Now, they want us to shut down Biafraland on May 30. On that date, the Igbo economy would receive sledgehammer battering while Nigeria’s thrives. On that date, more seeds of hunger would be sown. On that date, many more Biafran youths would die. On that date, many more Biafrans would be maimed. On that date, much more Biafran property would be destroyed. On that date, many more Biafrans would be clamped in jail by the rapacious Nigerian security apparatchik. But on that date, I doubt whether Nnamdi Kanu would be in the front line, leading the agitators since he had accepted a conditional bail that forbids him from assembly of more than 10 persons. So, if he is not there, who would lead? Parents should, therefore, put their children on a leash to avoid them being wasted in induced crisis by sabre-rattling activists far removed from the battlefield.

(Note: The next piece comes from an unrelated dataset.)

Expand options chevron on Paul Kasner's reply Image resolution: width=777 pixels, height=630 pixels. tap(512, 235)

Of course, I risk being cast in negative mould. The truth though remains that I, too, am a Biafran, dreaming big for Biafra. However, I don’t believe in the Biafra where smart alecs would abuse the gravestones of our fallen heroes. I don’t believe in Biafra where Nigeria would be balkanised only for us to reach Biafra land and begin to beg Nigeria or Africa to come and mediate in our war of attrition of who leads and who a true Biafran is. I don’t believe in a Biafra where everybody must be leader and no followers.

The Igbo are great in whatever they do, building from ground zero up. When, after the Civil War, then Nigerian leader, Yakubu Gowon, and his acolytes officially gave the Igbo mere £20 for all the millions they had in the banks, seized Igbo property, which they described as abandoned, and gave other tribes Igbo money in banks to buy up nationalised companies, to the exclusion of the Igbo, they never envisaged the resurgent, can-do spirit of the Igbo. Today, the Igbo have built from the scratch and occupy commanding heights everywhere despite prevailing official policies to put them down. Why then must we now help the Igbo enemies to complete the rout they had since failed?

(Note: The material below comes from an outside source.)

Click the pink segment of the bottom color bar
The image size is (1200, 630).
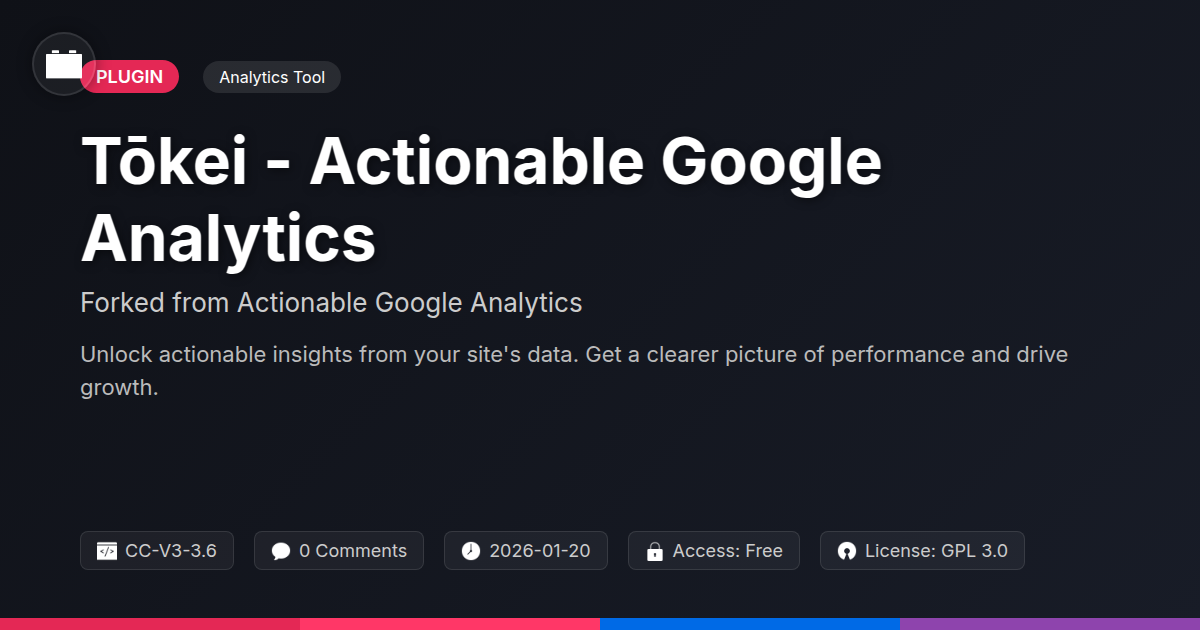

The Biafra of my dream, therefore, is a golden land where the Igbo are mentally free; an egalitarian haven where the Igbo are shorn of their incurable itinerant investments to think homewards. I believe in Biafra where the Igbo can do for themselves what Nigerian governments deliberately refuse to do for them by disinvesting or not investing and developing the rest of Nigeria while neglecting their homestead. I believe in Biafra where life is sacred and violence eschewed, as canvassed by Uwazurike. Of course, the MASSOB-BIM leader, Ijele, who reignited the fire, like all humans, is not perfect but without him there would not have been these latter-day opportunists, masquerading as freedom fighters that now want to run him out of town. The Biafra of our dream is not one where illusive speculators climb on wantonly wasted blood of misguided youth to limelight.

Let whoever thinks otherwise lead in the battle. The Igbo must refuse to be led by the nose by those who are neither grateful to benefactors nor respectful of elders to take us back to the destruction Nigeria would eagerly afflict on the Igbo. I can honestly advise the forgotten trio of IPOB agitators to smarten up and find their way out of jail on benign terms before they die for a cause betrayed by no other but its leader.